** Task details **
Retype exactly the lines that run from the line with "Click the interface icon beside CategoryDAO" to the final line of the entries, keeping both ends and nothing else.

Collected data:
══════
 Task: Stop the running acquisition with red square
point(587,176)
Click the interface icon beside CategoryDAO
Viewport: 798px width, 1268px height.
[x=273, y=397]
══════
** Answer area **
Click the interface icon beside CategoryDAO
Viewport: 798px width, 1268px height.
[x=273, y=397]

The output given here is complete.